Late last year, a law firm representing SEIU-UHW submitted a proposal to California state officials seeking to place a split roll tax proposal on the November 2022 ballot.
This proposed initiative has officially failed to qualify for the ballot.
In application, this new proposal was dramatically different from Proposition 15, a tax initiative that was defeated last year.
Preliminary titled as the "Housing Affordability and Tax Cut Act of 2022", the proposal would tax many types of California properties, including commercial properties. Effectively, it dismantled Proposition 13's property tax safeguards.
Proponents had until the end of April 2022 to gather the required number of signatures, but failed to do so.
Given the destructive nature of this tax initiative, this is a major victory for the commercial real estate industry. To read more about the win and what it means for property owners, read below.
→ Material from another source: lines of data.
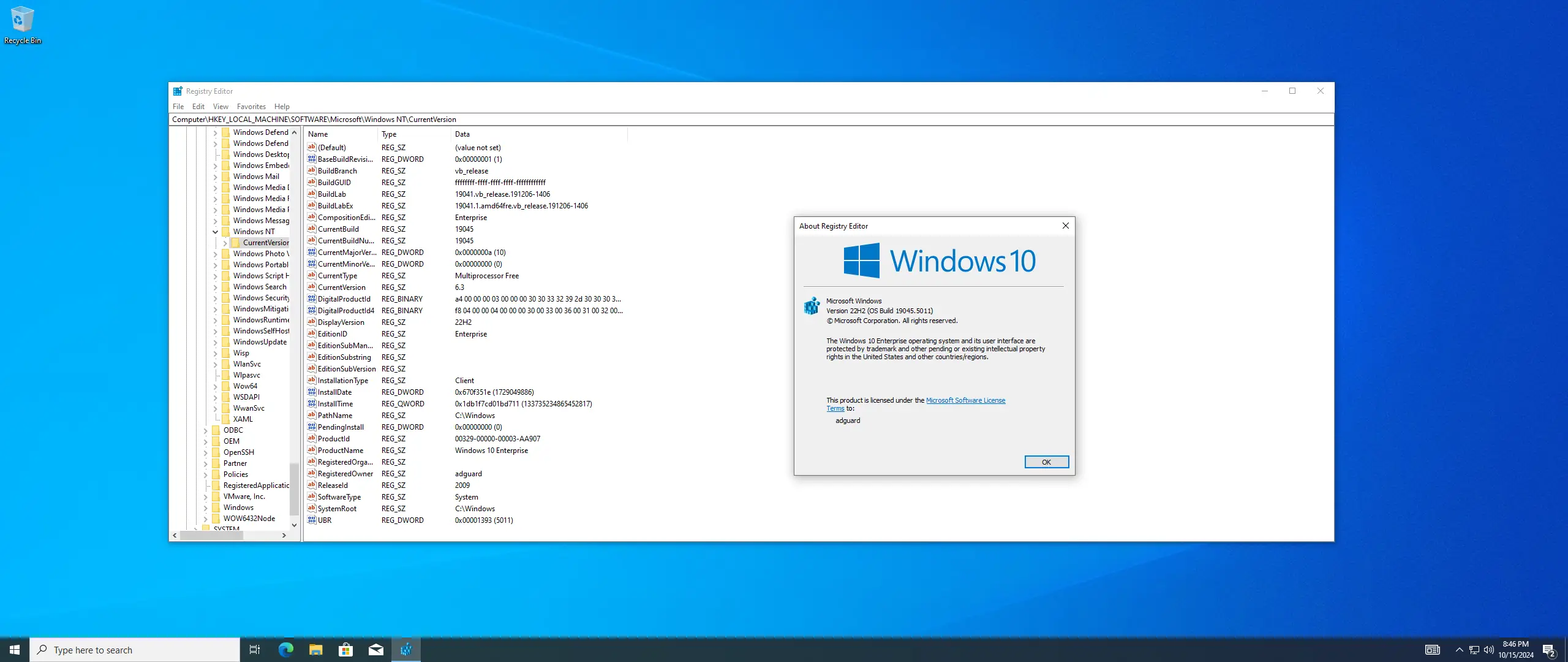Click the DigitalProductId binary value icon

(312, 299)
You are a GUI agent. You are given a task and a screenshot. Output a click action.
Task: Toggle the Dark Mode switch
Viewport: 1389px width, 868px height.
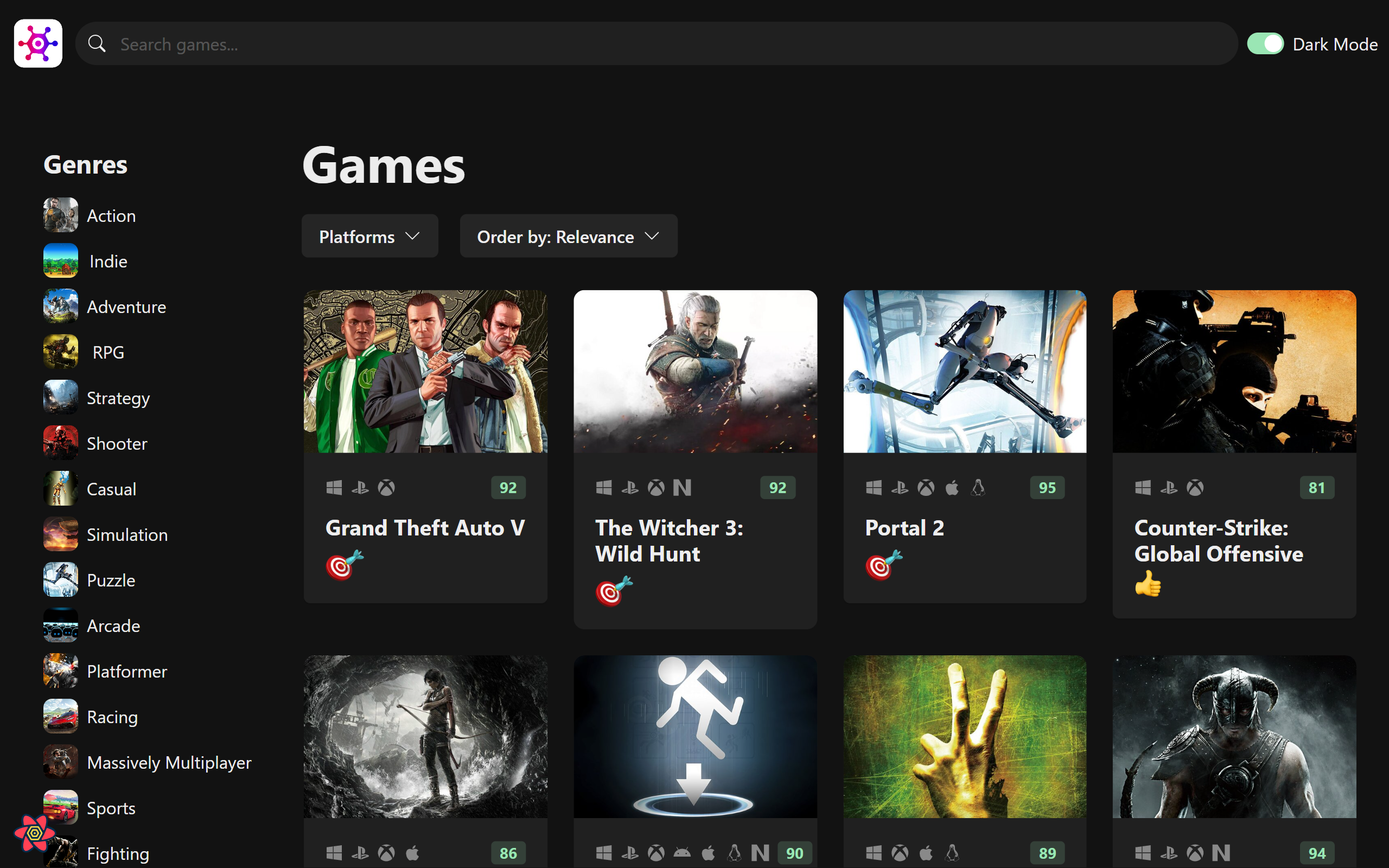pyautogui.click(x=1265, y=43)
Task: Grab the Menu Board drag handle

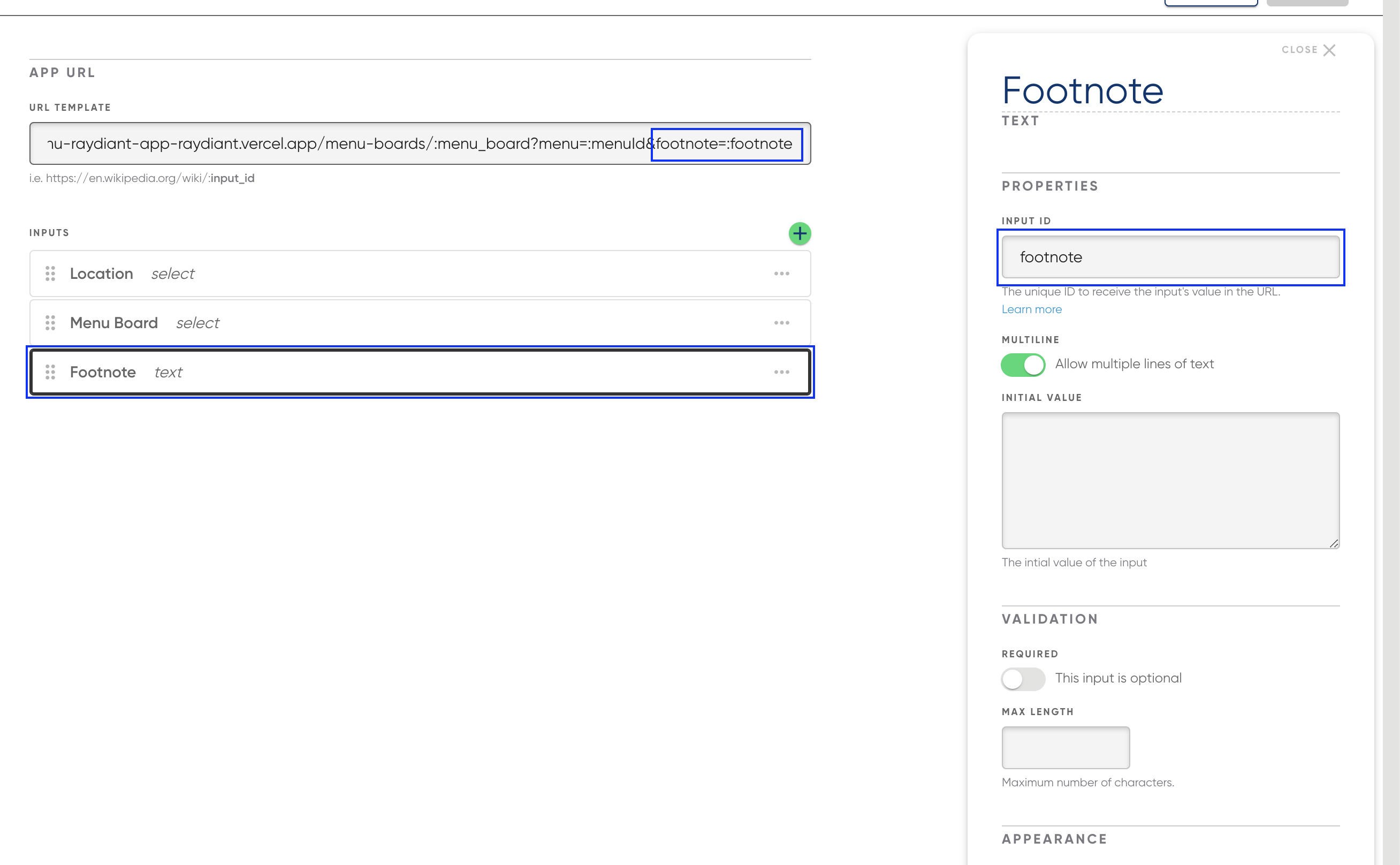Action: click(50, 323)
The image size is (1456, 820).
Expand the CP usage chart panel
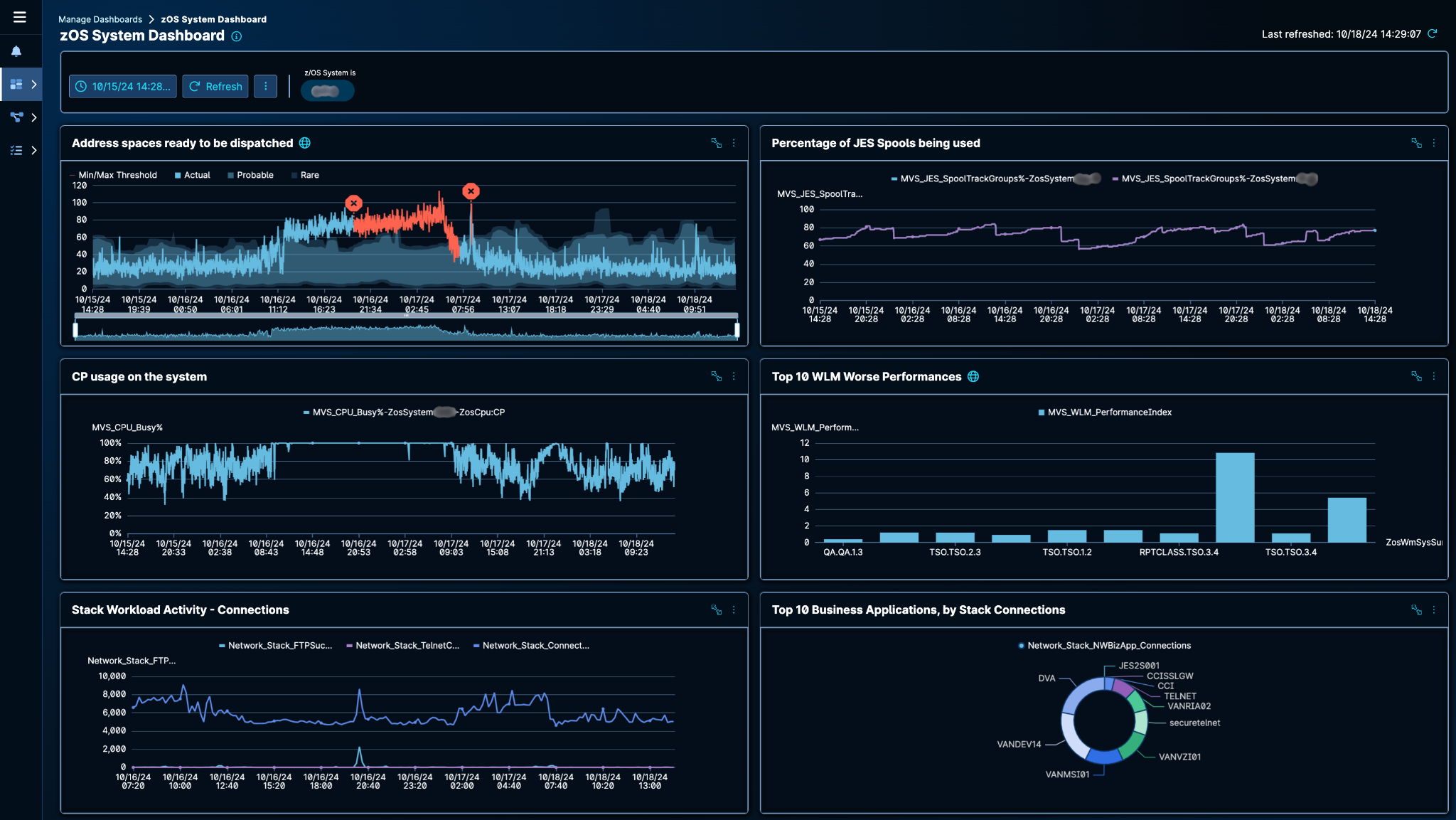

What the new Split Roll property tax would do:
For properties with a full cash value of $5 million or more, an annual surcharge of 1.2% would have been applied as a property tax surcharge. Further, this rate could have increased to as much as 1.4% if additional funding was needed to reimburse local governments for lost revenue from the homeowners’ property tax exemption and renter’s tax credit.
Additionally, properties with a value of between $4 million and $5 million would also have been assessed a surcharge of 1.2 percent divided by $ 1 million multiplied by the full cash value of the property minus $4 million.
The proposed law would have also prohibited landlords from passing these charges onto tenants.
Covered properties included:
- Vacant land with a full cash value of more than $4 million;
- Parcels where one portion of a single residence or commercial structure has a full cash value of more than $4 million;
- Parcels created by subdividing another parcel for purpose of avoiding the surcharge.
Covered properties excluded:
- Commercial agriculture;
- Parcels, where the full cash value divided by the number of owner-occupied households, is $4 million or less;
- Parcels with utilities and transport subject to state assessment;
- Deed-restricted low-income housing;
- Vacant land being used for open space or a park.
With that being said, there are still a number of costly taxes and ordinances being considered heading into this new election cycle, such as vacancy taxes and the eviction moratorium. BOMA/GLA will continue to be vigilant and ensure that our members are represented through robust advocacy initiatives and outreach.